RECORD EXCERPTS:

────────────────

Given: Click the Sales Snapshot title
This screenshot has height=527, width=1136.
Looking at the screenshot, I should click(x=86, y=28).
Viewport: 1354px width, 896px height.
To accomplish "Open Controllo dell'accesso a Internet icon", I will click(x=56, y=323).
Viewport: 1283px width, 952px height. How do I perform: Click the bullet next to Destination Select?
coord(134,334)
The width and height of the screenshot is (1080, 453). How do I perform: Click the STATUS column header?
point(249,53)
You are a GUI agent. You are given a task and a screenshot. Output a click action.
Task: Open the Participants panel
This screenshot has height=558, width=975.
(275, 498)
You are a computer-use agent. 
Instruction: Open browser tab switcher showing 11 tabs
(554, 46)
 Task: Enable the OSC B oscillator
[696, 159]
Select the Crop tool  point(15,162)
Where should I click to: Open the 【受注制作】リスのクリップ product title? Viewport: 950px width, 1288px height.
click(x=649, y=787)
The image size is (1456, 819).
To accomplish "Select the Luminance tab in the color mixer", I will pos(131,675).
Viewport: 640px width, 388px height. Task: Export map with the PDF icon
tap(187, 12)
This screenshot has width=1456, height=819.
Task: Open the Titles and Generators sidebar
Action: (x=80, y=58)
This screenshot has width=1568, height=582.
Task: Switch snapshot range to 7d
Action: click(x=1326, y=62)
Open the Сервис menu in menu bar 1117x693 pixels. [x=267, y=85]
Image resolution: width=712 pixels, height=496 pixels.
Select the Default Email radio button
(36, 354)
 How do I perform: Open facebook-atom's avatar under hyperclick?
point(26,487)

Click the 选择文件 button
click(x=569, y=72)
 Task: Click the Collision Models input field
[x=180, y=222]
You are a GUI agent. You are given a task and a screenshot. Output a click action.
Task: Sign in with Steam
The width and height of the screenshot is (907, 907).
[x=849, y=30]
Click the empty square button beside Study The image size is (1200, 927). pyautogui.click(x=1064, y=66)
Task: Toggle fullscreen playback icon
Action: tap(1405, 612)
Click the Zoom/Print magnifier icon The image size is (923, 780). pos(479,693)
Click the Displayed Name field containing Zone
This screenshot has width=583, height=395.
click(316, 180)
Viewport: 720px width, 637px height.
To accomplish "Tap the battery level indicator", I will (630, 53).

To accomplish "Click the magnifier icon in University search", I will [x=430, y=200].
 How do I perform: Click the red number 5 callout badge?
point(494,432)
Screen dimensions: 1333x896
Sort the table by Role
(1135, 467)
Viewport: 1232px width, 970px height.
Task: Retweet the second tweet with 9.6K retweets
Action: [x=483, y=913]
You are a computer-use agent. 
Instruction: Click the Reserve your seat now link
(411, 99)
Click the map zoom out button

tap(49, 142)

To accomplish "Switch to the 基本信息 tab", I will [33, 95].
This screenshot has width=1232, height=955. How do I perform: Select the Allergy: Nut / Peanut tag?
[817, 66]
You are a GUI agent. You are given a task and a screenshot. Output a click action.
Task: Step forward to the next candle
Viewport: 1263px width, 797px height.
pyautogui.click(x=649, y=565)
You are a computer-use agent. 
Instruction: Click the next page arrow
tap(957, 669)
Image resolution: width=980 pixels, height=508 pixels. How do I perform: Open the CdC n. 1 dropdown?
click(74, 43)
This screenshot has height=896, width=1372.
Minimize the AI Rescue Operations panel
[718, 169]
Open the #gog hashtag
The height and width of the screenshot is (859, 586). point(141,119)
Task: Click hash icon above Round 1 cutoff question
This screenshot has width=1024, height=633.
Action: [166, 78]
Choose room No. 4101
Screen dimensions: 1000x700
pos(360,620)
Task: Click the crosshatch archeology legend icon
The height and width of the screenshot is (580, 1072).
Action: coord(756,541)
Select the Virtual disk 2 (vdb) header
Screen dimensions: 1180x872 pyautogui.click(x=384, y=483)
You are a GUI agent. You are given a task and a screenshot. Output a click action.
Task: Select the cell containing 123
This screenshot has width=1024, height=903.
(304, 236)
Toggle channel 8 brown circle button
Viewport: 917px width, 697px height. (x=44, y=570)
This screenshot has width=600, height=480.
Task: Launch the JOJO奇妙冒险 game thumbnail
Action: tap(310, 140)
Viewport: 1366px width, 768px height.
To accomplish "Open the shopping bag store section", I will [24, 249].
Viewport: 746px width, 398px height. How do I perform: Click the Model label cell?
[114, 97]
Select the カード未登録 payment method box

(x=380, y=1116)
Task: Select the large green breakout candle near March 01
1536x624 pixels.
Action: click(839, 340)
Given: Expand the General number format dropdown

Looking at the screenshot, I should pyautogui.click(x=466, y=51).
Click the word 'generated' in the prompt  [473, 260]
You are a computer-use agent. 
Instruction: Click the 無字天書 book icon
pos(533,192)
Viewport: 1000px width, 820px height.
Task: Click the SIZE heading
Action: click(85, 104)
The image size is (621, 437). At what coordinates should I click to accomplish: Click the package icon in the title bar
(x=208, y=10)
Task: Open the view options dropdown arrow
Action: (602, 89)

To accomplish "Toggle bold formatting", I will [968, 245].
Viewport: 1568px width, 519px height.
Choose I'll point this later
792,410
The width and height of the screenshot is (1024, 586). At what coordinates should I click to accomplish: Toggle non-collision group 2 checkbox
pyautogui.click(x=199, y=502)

────────────────

STATED TASK: Render the listing above as a Markdown table with two columns, Row and Line. Number the rows in order and skip blank lines.

RESULT OF THIS TASK:
| Row | Line |
|---|---|
| 1 | Given: Click the Sales Snapshot title |
| 2 | This screenshot has height=527, width=1136. |
| 3 | Looking at the screenshot, I should click(x=86, y=28). |
| 4 | Viewport: 1354px width, 896px height. |
| 5 | To accomplish "Open Controllo dell'accesso a Internet icon", I will click(x=56, y=323). |
| 6 | Viewport: 1283px width, 952px height. How do I perform: Click the bullet next to Destination Select? |
| 7 | coord(134,334) |
| 8 | The width and height of the screenshot is (1080, 453). How do I perform: Click the STATUS column header? |
| 9 | point(249,53) |
| 10 | You are a GUI agent. You are given a task and a screenshot. Output a click action. |
| 11 | Task: Open the Participants panel |
| 12 | This screenshot has height=558, width=975. |
| 13 | (275, 498) |
| 14 | You are a computer-use agent.  |
| 15 | Instruction: Open browser tab switcher showing 11 tabs |
| 16 | (554, 46) |
| 17 |  Task: Enable the OSC B oscillator |
| 18 | [696, 159] |
| 19 | Select the Crop tool  point(15,162) |
| 20 | Where should I click to: Open the 【受注制作】リスのクリップ product title? Viewport: 950px width, 1288px height. |
| 21 | click(x=649, y=787) |
| 22 | The image size is (1456, 819). |
| 23 | To accomplish "Select the Luminance tab in the color mixer", I will pos(131,675). |
| 24 | Viewport: 640px width, 388px height. Task: Export map with the PDF icon |
| 25 | tap(187, 12) |
| 26 | This screenshot has width=1456, height=819. |
| 27 | Task: Open the Titles and Generators sidebar |
| 28 | Action: (x=80, y=58) |
| 29 | This screenshot has width=1568, height=582. |
| 30 | Task: Switch snapshot range to 7d |
| 31 | Action: click(x=1326, y=62) |
| 32 | Open the Сервис menu in menu bar 1117x693 pixels. [x=267, y=85] |
| 33 | Image resolution: width=712 pixels, height=496 pixels. |
| 34 | Select the Default Email radio button |
| 35 | (36, 354) |
| 36 |  How do I perform: Open facebook-atom's avatar under hyperclick? |
| 37 | point(26,487) |
| 38 | Click the 选择文件 button |
| 39 | click(x=569, y=72) |
| 40 |  Task: Click the Collision Models input field |
| 41 | [x=180, y=222] |
| 42 | You are a GUI agent. You are given a task and a screenshot. Output a click action. |
| 43 | Task: Sign in with Steam |
| 44 | The width and height of the screenshot is (907, 907). |
| 45 | [x=849, y=30] |
| 46 | Click the empty square button beside Study The image size is (1200, 927). pyautogui.click(x=1064, y=66) |
| 47 | Task: Toggle fullscreen playback icon |
| 48 | Action: tap(1405, 612) |
| 49 | Click the Zoom/Print magnifier icon The image size is (923, 780). pos(479,693) |
| 50 | Click the Displayed Name field containing Zone |
| 51 | This screenshot has width=583, height=395. |
| 52 | click(316, 180) |
| 53 | Viewport: 720px width, 637px height. |
| 54 | To accomplish "Tap the battery level indicator", I will (630, 53). |
| 55 | To accomplish "Click the magnifier icon in University search", I will [x=430, y=200]. |
| 56 |  How do I perform: Click the red number 5 callout badge? |
| 57 | point(494,432) |
| 58 | Screen dimensions: 1333x896 |
| 59 | Sort the table by Role |
| 60 | (1135, 467) |
| 61 | Viewport: 1232px width, 970px height. |
| 62 | Task: Retweet the second tweet with 9.6K retweets |
| 63 | Action: [x=483, y=913] |
| 64 | You are a computer-use agent.  |
| 65 | Instruction: Click the Reserve your seat now link |
| 66 | (411, 99) |
| 67 | Click the map zoom out button |
| 68 | tap(49, 142) |
| 69 | To accomplish "Switch to the 基本信息 tab", I will [33, 95]. |
| 70 | This screenshot has width=1232, height=955. How do I perform: Select the Allergy: Nut / Peanut tag? |
| 71 | [817, 66] |
| 72 | You are a GUI agent. You are given a task and a screenshot. Output a click action. |
| 73 | Task: Step forward to the next candle |
| 74 | Viewport: 1263px width, 797px height. |
| 75 | pyautogui.click(x=649, y=565) |
| 76 | You are a computer-use agent.  |
| 77 | Instruction: Click the next page arrow |
| 78 | tap(957, 669) |
| 79 | Image resolution: width=980 pixels, height=508 pixels. How do I perform: Open the CdC n. 1 dropdown? |
| 80 | click(74, 43) |
| 81 | This screenshot has height=896, width=1372. |
| 82 | Minimize the AI Rescue Operations panel |
| 83 | [718, 169] |
| 84 | Open the #gog hashtag |
| 85 | The height and width of the screenshot is (859, 586). point(141,119) |
| 86 | Task: Click hash icon above Round 1 cutoff question |
| 87 | This screenshot has width=1024, height=633. |
| 88 | Action: [166, 78] |
| 89 | Choose room No. 4101 |
| 90 | Screen dimensions: 1000x700 |
| 91 | pos(360,620) |
| 92 | Task: Click the crosshatch archeology legend icon |
| 93 | The height and width of the screenshot is (580, 1072). |
| 94 | Action: coord(756,541) |
| 95 | Select the Virtual disk 2 (vdb) header |
| 96 | Screen dimensions: 1180x872 pyautogui.click(x=384, y=483) |
| 97 | You are a GUI agent. You are given a task and a screenshot. Output a click action. |
| 98 | Task: Select the cell containing 123 |
| 99 | This screenshot has width=1024, height=903. |
| 100 | (304, 236) |
| 101 | Toggle channel 8 brown circle button |
| 102 | Viewport: 917px width, 697px height. (x=44, y=570) |
| 103 | This screenshot has width=600, height=480. |
| 104 | Task: Launch the JOJO奇妙冒险 game thumbnail |
| 105 | Action: tap(310, 140) |
| 106 | Viewport: 1366px width, 768px height. |
| 107 | To accomplish "Open the shopping bag store section", I will [24, 249]. |
| 108 | Viewport: 746px width, 398px height. How do I perform: Click the Model label cell? |
| 109 | [114, 97] |
| 110 | Select the カード未登録 payment method box |
| 111 | (x=380, y=1116) |
| 112 | Task: Select the large green breakout candle near March 01 |
| 113 | 1536x624 pixels. |
| 114 | Action: click(839, 340) |
| 115 | Given: Expand the General number format dropdown |
| 116 | Looking at the screenshot, I should pyautogui.click(x=466, y=51). |
| 117 | Click the word 'generated' in the prompt  [473, 260] |
| 118 | You are a computer-use agent.  |
| 119 | Instruction: Click the 無字天書 book icon |
| 120 | pos(533,192) |
| 121 | Viewport: 1000px width, 820px height. |
| 122 | Task: Click the SIZE heading |
| 123 | Action: click(85, 104) |
| 124 | The image size is (621, 437). At what coordinates should I click to accomplish: Click the package icon in the title bar |
| 125 | (x=208, y=10) |
| 126 | Task: Open the view options dropdown arrow |
| 127 | Action: (602, 89) |
| 128 | To accomplish "Toggle bold formatting", I will [968, 245]. |
| 129 | Viewport: 1568px width, 519px height. |
| 130 | Choose I'll point this later |
| 131 | 792,410 |
| 132 | The width and height of the screenshot is (1024, 586). At what coordinates should I click to accomplish: Toggle non-collision group 2 checkbox |
| 133 | pyautogui.click(x=199, y=502) |